The cover of Harriet Tyce’s debut novel, Blood Orange, is alluring and slightly confronting. I would most certainly pick it up if I saw it on a shelf and knew nothing else about the book.
It’s a novel featuring an unreliable narrator and a book that surprised me. I think was expecting more of a legal procedural, but this book is as much about Alison, the Barrister representing a woman accused of murdering her husband, as it is the defendant and the crime in question.

by Harriet Tyce
Published by Wildfire
on February 21st 2019
Source: Hachette Australia
Genres: Crime Fiction, Psychological Thriller
ISBN: 1472252764, 9781472252760
Pages: 336

Goodreads
Alison has it all. A doting husband, adorable daughter, and a career on the rise - she's just been given her first murder case to defend. But all is never as it seems...
Just one more night. Then I'll end it.
Alison drinks too much. She's neglecting her family. And she's having an affair with a colleague whose taste for pushing boundaries may be more than she can handle.
I did it. I killed him. I should be locked up.
Alison's client doesn't deny that she stabbed her husband - she wants to plead guilty. And yet something about her story is deeply amiss. Saving this woman may be the first step to Alison saving herself.
I'm watching you. I know what you're doing.
But someone knows Alison's secrets. Someone who wants to make her pay for what she's done, and who won't stop until she's lost everything....

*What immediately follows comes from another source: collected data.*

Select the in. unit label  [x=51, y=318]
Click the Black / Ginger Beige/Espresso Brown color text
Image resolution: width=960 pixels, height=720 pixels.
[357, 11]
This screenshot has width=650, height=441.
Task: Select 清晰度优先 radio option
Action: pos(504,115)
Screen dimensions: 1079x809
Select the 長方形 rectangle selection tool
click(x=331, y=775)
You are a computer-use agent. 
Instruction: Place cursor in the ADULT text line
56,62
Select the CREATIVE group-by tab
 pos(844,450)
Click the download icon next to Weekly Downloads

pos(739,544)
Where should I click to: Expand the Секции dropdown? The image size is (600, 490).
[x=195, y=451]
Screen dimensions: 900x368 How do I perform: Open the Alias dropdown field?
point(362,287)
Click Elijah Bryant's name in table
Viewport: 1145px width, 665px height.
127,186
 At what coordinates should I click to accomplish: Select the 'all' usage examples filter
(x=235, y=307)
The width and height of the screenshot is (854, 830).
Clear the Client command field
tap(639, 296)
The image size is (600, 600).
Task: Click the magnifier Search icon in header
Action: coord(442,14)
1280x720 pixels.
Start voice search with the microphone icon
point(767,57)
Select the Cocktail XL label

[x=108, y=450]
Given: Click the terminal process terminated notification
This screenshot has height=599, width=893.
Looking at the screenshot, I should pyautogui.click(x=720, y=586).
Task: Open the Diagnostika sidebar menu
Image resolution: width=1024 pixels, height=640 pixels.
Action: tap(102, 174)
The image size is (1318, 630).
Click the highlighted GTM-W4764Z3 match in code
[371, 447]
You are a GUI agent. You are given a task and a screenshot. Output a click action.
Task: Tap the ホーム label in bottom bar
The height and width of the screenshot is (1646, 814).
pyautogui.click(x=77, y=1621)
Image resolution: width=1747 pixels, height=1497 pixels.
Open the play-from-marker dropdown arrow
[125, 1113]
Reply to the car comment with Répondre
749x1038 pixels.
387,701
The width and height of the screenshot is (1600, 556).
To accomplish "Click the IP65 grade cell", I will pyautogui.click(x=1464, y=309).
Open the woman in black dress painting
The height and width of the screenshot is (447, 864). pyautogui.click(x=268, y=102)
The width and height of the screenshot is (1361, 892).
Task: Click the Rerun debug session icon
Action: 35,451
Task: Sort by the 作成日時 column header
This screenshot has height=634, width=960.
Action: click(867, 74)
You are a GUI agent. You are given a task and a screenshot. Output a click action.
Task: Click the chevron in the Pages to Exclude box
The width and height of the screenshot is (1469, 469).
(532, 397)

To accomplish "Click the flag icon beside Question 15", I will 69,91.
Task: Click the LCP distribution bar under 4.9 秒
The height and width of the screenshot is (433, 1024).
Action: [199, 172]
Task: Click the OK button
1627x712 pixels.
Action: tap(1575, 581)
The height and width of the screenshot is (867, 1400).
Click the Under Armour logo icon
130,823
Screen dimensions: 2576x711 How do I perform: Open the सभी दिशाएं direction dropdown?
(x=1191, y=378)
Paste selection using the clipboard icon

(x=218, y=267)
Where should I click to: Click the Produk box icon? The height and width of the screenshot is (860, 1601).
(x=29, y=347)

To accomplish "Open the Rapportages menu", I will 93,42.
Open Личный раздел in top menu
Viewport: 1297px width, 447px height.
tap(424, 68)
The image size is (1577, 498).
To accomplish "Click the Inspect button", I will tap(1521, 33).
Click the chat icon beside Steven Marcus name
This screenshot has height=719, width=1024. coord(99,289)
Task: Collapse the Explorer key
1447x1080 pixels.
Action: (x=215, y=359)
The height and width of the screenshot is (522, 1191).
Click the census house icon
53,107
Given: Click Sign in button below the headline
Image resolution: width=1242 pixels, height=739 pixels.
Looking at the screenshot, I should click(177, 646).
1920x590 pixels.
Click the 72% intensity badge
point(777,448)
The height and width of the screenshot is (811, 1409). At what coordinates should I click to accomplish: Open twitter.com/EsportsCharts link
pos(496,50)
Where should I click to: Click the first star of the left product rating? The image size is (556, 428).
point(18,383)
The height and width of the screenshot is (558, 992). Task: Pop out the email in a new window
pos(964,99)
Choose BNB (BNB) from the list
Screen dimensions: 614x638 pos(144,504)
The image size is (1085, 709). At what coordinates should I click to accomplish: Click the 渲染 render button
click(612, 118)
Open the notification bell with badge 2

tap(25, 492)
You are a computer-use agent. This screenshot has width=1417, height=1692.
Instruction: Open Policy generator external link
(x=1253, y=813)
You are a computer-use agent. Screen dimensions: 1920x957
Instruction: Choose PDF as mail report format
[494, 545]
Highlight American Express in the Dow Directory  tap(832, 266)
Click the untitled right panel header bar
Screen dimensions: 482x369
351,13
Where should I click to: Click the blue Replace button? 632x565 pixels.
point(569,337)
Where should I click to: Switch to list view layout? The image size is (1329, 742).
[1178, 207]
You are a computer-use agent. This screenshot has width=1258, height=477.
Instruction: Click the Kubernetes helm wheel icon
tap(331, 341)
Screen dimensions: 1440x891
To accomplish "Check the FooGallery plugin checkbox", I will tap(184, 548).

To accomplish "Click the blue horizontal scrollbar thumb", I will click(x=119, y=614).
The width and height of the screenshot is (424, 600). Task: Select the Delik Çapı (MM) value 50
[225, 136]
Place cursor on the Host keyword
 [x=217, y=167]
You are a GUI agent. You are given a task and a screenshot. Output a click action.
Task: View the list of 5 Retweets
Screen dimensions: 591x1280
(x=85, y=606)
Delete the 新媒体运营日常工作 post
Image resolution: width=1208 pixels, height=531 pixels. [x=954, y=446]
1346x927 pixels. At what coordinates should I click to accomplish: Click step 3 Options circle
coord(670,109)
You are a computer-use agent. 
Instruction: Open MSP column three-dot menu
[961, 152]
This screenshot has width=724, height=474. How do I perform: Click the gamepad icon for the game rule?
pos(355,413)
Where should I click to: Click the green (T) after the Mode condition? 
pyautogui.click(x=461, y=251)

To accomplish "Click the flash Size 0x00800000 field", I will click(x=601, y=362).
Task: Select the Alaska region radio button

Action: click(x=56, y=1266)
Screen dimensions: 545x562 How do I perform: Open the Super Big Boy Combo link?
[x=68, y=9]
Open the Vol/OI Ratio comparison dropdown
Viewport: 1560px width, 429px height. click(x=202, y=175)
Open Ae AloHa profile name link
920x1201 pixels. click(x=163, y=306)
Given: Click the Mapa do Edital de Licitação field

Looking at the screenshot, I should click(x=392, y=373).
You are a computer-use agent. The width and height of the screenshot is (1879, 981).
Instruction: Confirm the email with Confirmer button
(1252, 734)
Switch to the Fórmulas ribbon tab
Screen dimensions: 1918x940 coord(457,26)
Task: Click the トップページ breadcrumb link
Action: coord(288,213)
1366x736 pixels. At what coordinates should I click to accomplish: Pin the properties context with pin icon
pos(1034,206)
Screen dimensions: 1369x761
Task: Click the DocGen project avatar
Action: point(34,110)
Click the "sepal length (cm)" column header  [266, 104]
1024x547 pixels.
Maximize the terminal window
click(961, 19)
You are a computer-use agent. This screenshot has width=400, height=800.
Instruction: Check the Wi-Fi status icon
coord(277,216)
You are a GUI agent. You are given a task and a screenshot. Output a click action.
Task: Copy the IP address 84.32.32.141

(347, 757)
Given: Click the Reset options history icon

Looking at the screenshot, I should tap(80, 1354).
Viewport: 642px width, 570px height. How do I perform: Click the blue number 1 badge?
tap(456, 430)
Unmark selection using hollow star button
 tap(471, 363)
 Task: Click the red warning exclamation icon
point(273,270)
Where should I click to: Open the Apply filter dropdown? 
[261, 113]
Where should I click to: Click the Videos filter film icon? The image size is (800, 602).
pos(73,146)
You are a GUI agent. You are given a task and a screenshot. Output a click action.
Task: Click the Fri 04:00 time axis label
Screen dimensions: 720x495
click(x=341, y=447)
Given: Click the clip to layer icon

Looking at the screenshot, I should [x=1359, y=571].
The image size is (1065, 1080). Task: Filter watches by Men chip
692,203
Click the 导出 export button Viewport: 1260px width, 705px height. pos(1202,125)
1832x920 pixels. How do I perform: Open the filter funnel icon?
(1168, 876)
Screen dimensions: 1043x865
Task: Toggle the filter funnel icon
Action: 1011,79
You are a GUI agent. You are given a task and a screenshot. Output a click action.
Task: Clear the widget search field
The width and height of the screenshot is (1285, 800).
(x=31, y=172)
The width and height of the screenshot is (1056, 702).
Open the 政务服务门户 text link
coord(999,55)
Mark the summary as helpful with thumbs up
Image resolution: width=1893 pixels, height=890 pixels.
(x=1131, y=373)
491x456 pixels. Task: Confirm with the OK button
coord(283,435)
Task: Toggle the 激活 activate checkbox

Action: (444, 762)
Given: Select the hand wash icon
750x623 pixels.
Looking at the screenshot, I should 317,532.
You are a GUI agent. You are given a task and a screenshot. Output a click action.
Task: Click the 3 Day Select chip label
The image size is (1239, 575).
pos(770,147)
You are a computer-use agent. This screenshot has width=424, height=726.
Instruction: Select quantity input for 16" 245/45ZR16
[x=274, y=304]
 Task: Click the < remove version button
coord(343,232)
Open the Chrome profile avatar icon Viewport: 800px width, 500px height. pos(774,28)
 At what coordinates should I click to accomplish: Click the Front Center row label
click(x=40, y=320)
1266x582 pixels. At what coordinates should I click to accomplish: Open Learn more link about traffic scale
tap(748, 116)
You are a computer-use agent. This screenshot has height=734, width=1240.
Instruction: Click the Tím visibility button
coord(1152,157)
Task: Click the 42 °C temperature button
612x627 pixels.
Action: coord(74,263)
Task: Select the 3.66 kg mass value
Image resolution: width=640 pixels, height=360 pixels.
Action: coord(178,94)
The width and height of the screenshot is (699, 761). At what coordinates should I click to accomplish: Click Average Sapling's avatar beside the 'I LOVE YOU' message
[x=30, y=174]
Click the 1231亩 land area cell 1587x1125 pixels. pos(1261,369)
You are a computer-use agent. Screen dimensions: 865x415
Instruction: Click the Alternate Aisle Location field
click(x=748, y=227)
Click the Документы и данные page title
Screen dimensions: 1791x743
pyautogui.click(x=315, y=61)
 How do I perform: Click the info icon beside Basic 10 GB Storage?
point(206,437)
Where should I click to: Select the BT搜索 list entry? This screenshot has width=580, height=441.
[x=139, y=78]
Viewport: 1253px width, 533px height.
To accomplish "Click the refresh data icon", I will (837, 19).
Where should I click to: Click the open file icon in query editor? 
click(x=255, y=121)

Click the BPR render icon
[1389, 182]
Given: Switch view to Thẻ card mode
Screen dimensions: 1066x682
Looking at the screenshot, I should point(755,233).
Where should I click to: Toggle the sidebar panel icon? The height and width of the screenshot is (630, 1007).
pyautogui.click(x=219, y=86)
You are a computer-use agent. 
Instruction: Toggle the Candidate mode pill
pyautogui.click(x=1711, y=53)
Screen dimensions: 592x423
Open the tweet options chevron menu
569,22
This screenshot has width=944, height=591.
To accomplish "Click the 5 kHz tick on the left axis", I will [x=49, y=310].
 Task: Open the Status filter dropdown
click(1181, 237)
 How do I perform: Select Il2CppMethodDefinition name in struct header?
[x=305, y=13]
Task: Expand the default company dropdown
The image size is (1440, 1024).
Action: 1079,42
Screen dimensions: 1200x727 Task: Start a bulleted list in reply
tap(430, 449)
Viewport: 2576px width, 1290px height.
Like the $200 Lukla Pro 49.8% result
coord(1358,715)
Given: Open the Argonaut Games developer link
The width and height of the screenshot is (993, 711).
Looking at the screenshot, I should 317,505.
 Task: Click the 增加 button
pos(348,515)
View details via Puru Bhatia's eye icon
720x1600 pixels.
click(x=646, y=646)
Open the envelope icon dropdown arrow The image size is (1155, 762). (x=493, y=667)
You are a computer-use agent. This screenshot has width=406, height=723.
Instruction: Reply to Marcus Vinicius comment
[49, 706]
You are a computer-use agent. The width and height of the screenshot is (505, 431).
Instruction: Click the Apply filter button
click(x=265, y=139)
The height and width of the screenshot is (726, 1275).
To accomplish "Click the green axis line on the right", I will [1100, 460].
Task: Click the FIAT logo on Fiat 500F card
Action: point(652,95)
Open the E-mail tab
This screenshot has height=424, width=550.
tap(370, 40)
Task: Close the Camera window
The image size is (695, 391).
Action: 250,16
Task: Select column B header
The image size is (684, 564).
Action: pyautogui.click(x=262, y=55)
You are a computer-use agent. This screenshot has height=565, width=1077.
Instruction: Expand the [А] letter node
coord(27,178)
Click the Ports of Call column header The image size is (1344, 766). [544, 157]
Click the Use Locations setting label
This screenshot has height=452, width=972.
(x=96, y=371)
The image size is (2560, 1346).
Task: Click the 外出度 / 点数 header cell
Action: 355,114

Alison’s a mess. There’s no question about that. I don’t mind unreliable narrators or flawed characters but I did wonder how on earth she functioned as a lawyer given what she gets up to when we’re first introduced. And I was surprised her colleagues weren’t more worried about her and her work performance.
However… although I’m not a psychologist (obviously) there’s a sense she’s ‘acting out’. She’s able to control her drinking and doesn’t necessarily drink every day, so not necessarily an alcoholic (or a highly functioning one). But she’s certainly indulging in some risky behaviour.
Needless to say, we get off on the wrong foot with Alison… particularly as the opening scene results in her getting seriously trashed and having sex in her chambers before being woken there, slumped in her chair the next morning by her husband and daughter, checking on her as she didn’t arrive home the night before.
However… things change and it’s an interesting transition. Kinda subtle in many ways.
Initially we’re sympathetic towards her long-suffering husband Carl. After all, her behaviour is outrageous. (Says me being all judgey-judgey.) But then there’s a strong sense that he’s not supportive in the way we expect him to be; and his reactions are unpredictable. I’ve only recently heard of the term gaslighting, but that’s exactly what it felt like (therapist-by-trade) Carl was doing on occasions.
It makes we readers suspicious – wondering if there’s some underlying secret agenda. I wondered, for example, if he was connected to the defendant in Alison’s murder case. Or perhaps even her lover.
Which brings me to Alison’s murder case. Madeleine has confessed to murdering her husband though says she doesn’t remember doing it. She was drunk. She drinks too much on occasion, And it soon becomes obvious her husband (now dead thanks to multiple knife wounds!) was a violent and controlling bully.
Madeleine is adamant she wants to plead guilty, but Alison believes they can have her charges reduced to manslaughter and sentence reduced given her husband’s behaviour.
As I mentioned in the introduction, Alison’s story takes over the narrative here. I thought her life might be mirroring the case she’s defending and I guess she does see similarities, which is probably a tad confronting.
I enjoyed this book much more than I expected to – as it wasn’t really on my radar, despite the alluring cover and quotes from authors I admire like Clare Mackintosh and Lisa Jewell.
The plot is really strong and the characters are all complex; Alison shouldn’t be likeable, but she is. She knows her behaviour is out-of-control and determined to change things but keeps repeating the same mistakes. Again and again.
Madeleine, the woman accused of murder, starts off as unsympathetic, but that changes as we learn more about her.
And Carl – dedicated father and seemingly loving husband – is unpredictable. He’s sympathetic at times (perhaps more forgiving than he should be) but undermines Alison incredibly at others. Alison often mentions he was made redundant in a previous career and retrained as a therapist, so the chip on his shoulder may be understandable. (As an aside, he runs a group of sex-addicts from their house which seemed waaaaay inappropriate.)
This debut novel is a good length. It’s well-paced and far from predictable. I really did not see the end coming and though it was a tad left-field, it was satisfying nonetheless
Blood Orange by Harriet Tyce was published in Australia by Hachette and is now available.
I received a copy of this book from the publisher for review purposes.